What is required: Please change "screenshot" to "screen capture" in the records, leaving everything else as it is, and return only those lines. Begin at the first line of the records and stop after the line that contains "Looking at the".

[Task input Boundary: Start]

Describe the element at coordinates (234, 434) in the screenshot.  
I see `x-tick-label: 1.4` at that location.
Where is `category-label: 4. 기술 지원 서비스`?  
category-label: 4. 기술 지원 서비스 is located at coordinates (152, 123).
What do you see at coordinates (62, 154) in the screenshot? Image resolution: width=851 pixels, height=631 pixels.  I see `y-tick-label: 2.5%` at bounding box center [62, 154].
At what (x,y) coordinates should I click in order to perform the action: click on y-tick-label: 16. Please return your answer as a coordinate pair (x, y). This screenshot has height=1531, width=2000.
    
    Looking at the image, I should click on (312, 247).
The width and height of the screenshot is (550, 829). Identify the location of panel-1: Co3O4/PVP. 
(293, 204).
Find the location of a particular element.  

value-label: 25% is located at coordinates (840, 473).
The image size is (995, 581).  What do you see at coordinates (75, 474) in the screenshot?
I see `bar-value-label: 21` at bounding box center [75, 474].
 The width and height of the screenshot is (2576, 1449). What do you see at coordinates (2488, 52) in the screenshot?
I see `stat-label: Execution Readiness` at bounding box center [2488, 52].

[Task input Boundary: End]

Response to the task:
Describe the element at coordinates (234, 434) in the screen capture.  
I see `x-tick-label: 1.4` at that location.
Where is `category-label: 4. 기술 지원 서비스`?  
category-label: 4. 기술 지원 서비스 is located at coordinates (152, 123).
What do you see at coordinates (62, 154) in the screen capture? Image resolution: width=851 pixels, height=631 pixels.  I see `y-tick-label: 2.5%` at bounding box center [62, 154].
At what (x,y) coordinates should I click in order to perform the action: click on y-tick-label: 16. Please return your answer as a coordinate pair (x, y). This screen capture has height=1531, width=2000.
    
    Looking at the image, I should click on (312, 247).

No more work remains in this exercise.